### PROVIDED DATA
.....

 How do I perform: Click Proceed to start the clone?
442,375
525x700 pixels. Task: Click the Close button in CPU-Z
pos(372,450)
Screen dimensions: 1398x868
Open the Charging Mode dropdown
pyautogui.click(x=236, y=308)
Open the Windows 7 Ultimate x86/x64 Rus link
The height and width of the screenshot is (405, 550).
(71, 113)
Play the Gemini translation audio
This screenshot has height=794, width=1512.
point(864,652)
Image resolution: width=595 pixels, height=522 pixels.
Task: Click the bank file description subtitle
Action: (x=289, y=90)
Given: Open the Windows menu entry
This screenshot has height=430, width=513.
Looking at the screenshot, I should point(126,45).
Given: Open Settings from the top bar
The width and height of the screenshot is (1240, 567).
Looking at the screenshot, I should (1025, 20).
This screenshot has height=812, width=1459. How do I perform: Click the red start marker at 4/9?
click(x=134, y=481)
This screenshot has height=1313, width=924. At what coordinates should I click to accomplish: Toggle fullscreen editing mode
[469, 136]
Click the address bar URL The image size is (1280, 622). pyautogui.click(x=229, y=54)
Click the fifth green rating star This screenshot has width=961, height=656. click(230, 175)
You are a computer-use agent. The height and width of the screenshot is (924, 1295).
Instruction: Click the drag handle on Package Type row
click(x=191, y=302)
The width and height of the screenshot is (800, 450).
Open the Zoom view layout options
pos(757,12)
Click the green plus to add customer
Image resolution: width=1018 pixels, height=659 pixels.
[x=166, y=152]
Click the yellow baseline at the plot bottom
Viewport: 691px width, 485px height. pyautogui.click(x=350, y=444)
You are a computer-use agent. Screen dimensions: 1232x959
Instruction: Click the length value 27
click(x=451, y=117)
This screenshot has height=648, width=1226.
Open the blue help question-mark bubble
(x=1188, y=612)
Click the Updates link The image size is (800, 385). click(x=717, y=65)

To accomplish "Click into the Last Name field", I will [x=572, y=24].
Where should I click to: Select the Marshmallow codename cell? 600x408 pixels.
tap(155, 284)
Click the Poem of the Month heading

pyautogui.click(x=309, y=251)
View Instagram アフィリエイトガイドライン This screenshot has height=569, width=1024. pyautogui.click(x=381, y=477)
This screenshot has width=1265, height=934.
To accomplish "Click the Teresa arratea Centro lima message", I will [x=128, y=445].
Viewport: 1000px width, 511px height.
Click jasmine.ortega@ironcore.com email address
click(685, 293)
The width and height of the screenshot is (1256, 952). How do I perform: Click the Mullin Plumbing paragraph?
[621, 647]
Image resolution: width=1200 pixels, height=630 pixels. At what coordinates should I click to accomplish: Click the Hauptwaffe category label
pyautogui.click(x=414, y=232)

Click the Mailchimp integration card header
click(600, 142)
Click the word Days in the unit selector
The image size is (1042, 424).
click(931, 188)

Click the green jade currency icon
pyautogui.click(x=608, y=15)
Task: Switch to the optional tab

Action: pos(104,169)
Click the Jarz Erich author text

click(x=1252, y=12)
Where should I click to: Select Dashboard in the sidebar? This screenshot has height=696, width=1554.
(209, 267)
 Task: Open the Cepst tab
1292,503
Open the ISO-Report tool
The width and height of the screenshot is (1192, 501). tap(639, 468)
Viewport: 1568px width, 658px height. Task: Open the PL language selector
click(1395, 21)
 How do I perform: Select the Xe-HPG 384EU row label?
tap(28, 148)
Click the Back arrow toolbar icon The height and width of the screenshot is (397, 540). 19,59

.....

### AIM OF THE EXERCISE
Nothing in the data may be left out; copy every line exactly.

### RESULT
 How do I perform: Click Proceed to start the clone?
442,375
525x700 pixels. Task: Click the Close button in CPU-Z
pos(372,450)
Screen dimensions: 1398x868
Open the Charging Mode dropdown
pyautogui.click(x=236, y=308)
Open the Windows 7 Ultimate x86/x64 Rus link
The height and width of the screenshot is (405, 550).
(71, 113)
Play the Gemini translation audio
This screenshot has height=794, width=1512.
point(864,652)
Image resolution: width=595 pixels, height=522 pixels.
Task: Click the bank file description subtitle
Action: (x=289, y=90)
Given: Open the Windows menu entry
This screenshot has height=430, width=513.
Looking at the screenshot, I should point(126,45).
Given: Open Settings from the top bar
The width and height of the screenshot is (1240, 567).
Looking at the screenshot, I should (1025, 20).
This screenshot has height=812, width=1459. How do I perform: Click the red start marker at 4/9?
click(x=134, y=481)
This screenshot has height=1313, width=924. At what coordinates should I click to accomplish: Toggle fullscreen editing mode
[469, 136]
Click the address bar URL The image size is (1280, 622). pyautogui.click(x=229, y=54)
Click the fifth green rating star This screenshot has width=961, height=656. click(230, 175)
You are a computer-use agent. The height and width of the screenshot is (924, 1295).
Instruction: Click the drag handle on Package Type row
click(x=191, y=302)
The width and height of the screenshot is (800, 450).
Open the Zoom view layout options
pos(757,12)
Click the green plus to add customer
Image resolution: width=1018 pixels, height=659 pixels.
[x=166, y=152]
Click the yellow baseline at the plot bottom
Viewport: 691px width, 485px height. pyautogui.click(x=350, y=444)
You are a computer-use agent. Screen dimensions: 1232x959
Instruction: Click the length value 27
click(x=451, y=117)
This screenshot has height=648, width=1226.
Open the blue help question-mark bubble
(x=1188, y=612)
Click the Updates link The image size is (800, 385). click(x=717, y=65)

To accomplish "Click into the Last Name field", I will [x=572, y=24].
Where should I click to: Select the Marshmallow codename cell? 600x408 pixels.
tap(155, 284)
Click the Poem of the Month heading

pyautogui.click(x=309, y=251)
View Instagram アフィリエイトガイドライン This screenshot has height=569, width=1024. pyautogui.click(x=381, y=477)
This screenshot has width=1265, height=934.
To accomplish "Click the Teresa arratea Centro lima message", I will [x=128, y=445].
Viewport: 1000px width, 511px height.
Click jasmine.ortega@ironcore.com email address
click(685, 293)
The width and height of the screenshot is (1256, 952). How do I perform: Click the Mullin Plumbing paragraph?
[621, 647]
Image resolution: width=1200 pixels, height=630 pixels. At what coordinates should I click to accomplish: Click the Hauptwaffe category label
pyautogui.click(x=414, y=232)

Click the Mailchimp integration card header
click(600, 142)
Click the word Days in the unit selector
The image size is (1042, 424).
click(931, 188)

Click the green jade currency icon
pyautogui.click(x=608, y=15)
Task: Switch to the optional tab

Action: pos(104,169)
Click the Jarz Erich author text

click(x=1252, y=12)
Where should I click to: Select Dashboard in the sidebar? This screenshot has height=696, width=1554.
(209, 267)
 Task: Open the Cepst tab
1292,503
Open the ISO-Report tool
The width and height of the screenshot is (1192, 501). tap(639, 468)
Viewport: 1568px width, 658px height. Task: Open the PL language selector
click(1395, 21)
 How do I perform: Select the Xe-HPG 384EU row label?
tap(28, 148)
Click the Back arrow toolbar icon The height and width of the screenshot is (397, 540). 19,59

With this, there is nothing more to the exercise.